Quelquefois même, il se retrouve à l’entresol, le front contre la porte, attendant que son amour lui ouvre.

Maintenant des feuilles d’automne tournent dans les rues.

C’est la fin d’un bel été, comme il n’y en avait pas eu depuis longtemps, un très bel été.

VI

Dans la chaleur qui ne cesse pas encore, Daniel lit sur son balcon, un store bat sur sa tête, évoquant la mer étincelante, la voile qui prend le vent, le large.

Paris est désert. Daniel s’ennuie. À quoi bon prendre le train, pour lui il n’y a qu’un voyage : Venise, et ça ne lui est pas permis. Il est désaxé comme une femme, en proie à trop de songes où Germaine, amoureuse, lui ouvre ses bras. Il est las d’attendre.

Le plateau du thé vient d’être posé sans qu’il s’en aperçoive, sur la table d’osier, entre ses livres. Il étend la main pour prendre la théière, lorsque tout à coup, il voit contre la tasse, une carte bleue de nuit, appuyée, « le Pont des Soupirs », la même hélas, et sans doute exprès, que celle jointe à la lettre de Jérôme autrefois. Daniel est immédiatement si troublé. Mais sur celle-ci, c’est un autre message : « Je reviens, dit Germaine, pourquoi ne m’écrivez-vous plus ? » Le store bat près du ciel, davantage. Est-ce la mer.

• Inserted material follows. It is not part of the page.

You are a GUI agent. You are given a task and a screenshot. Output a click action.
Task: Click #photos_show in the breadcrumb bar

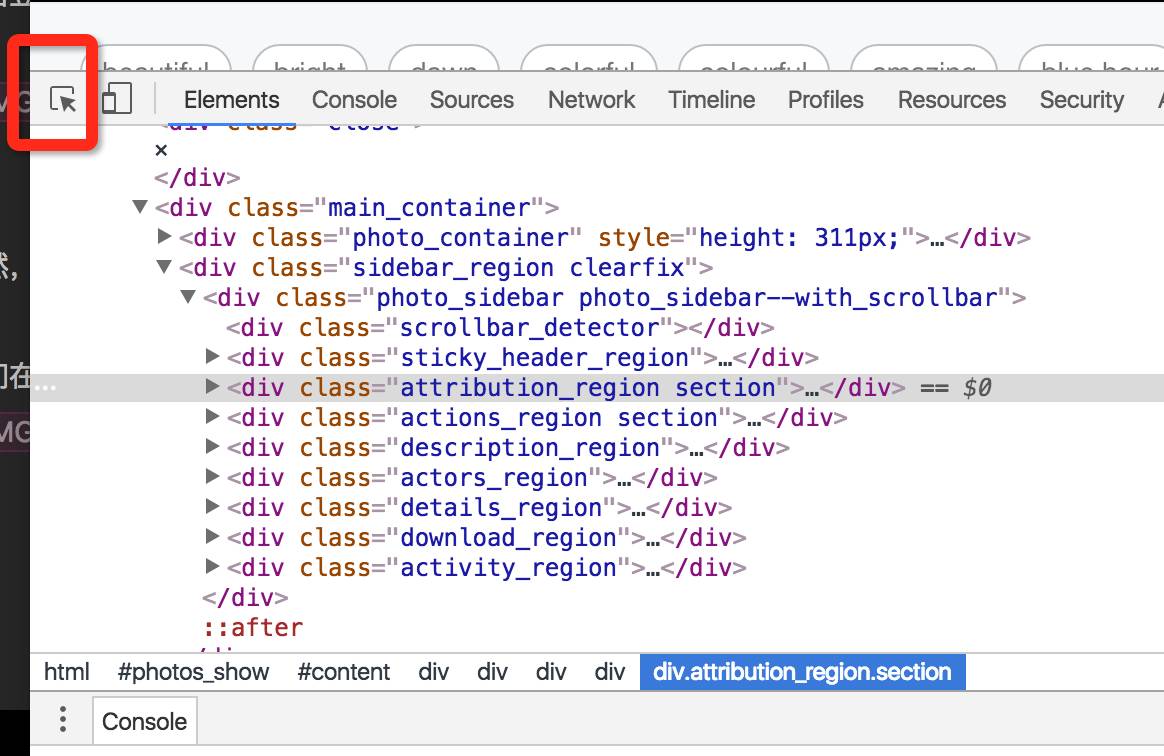pyautogui.click(x=193, y=672)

Daniel respire à plein poumon, l’air du large.

Se venger.

Le soir même, dans les étoiles naissantes, il remonte au petit bar de Montmartre. Ce sont, croit-il, des représailles. Il faut que Germaine le trouve en revenant, pourvu d’une maîtresse et comme il n’a pas le temps, ni le courage, de faire la cour à une femme de son milieu, il prendra, en la payant, n’importe quelle fille d’ici ; ceci prouvera sa désinvolture.

Ses amis sont naturellement ravis de le revoir, cependant Daniel a beaucoup changé. Ce n’est plus le jeune homme fiévreux et romantique que retrouvent en lui les habitués du bar, mais un garçon dur, qui ne croit plus à l’amour ni à la sincérité. Il a trop souffert et la trahison avilit. Ce jeune homme, dans le coma de la douleur, tel la chenille dans son cocon magique, s’est lentement transformé, lentement sous le cilice de la peine quotidienne son cœur s’est dévoyé. Germaine maintenant serait fière de lui, car il a compris son jeu et le trouve beaucoup moins impardonnable qu’autrefois.

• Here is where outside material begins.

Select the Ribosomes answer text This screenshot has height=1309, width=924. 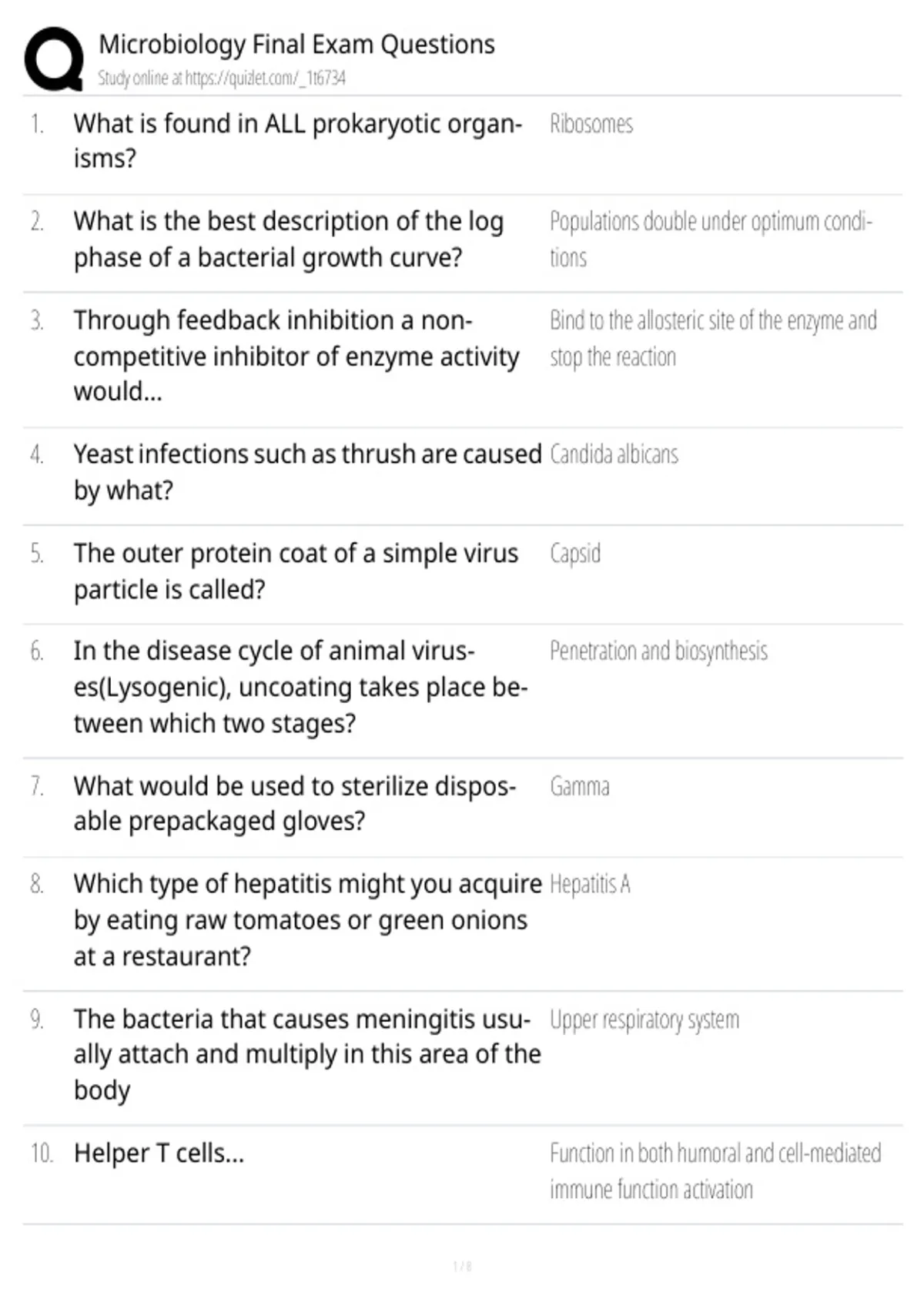tap(591, 124)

Puisque la vie est telle, à quoi bon être en-dessous.

La naïveté est sotte, le cœur inutile, l’intelligence et l’adresse tiennent lieu de tout. C’est une affaire d’habitude. On ne l’avait pas élevé comme cela certes, mais Germaine non plus, sans doute.

La vie corrige les natures faibles. Daniel bien corrigé commence à voir clair, et tout meurtri encore, il comprend. La méchanceté fait boule de neige, elle se transmet entre amants et les vaincus se transforment.

Daniel, transformé par les douleurs odieuses de l’amour, sent poindre en lui des ailes aux couleurs de sa maîtresse, aux couleurs de cette femme qui l’a créé mieux que sa mère, et dont il reconnaît, après l’enfance et la croissance inquiète, les atavismes et la ressemblance épanouie dans son sang, comme une fleur empoisonnée.

Frère et sœur, ils ne l’ont jamais été tant que maintenant, un abîme autrefois les séparait, Daniel l’a comblé de ses convictions détruites, de son amour ridicule, de ses larmes. Beau romantisme, en vérité, il s’agit d’être à la taille. « Tout est jeu » dit-elle, la fête commence.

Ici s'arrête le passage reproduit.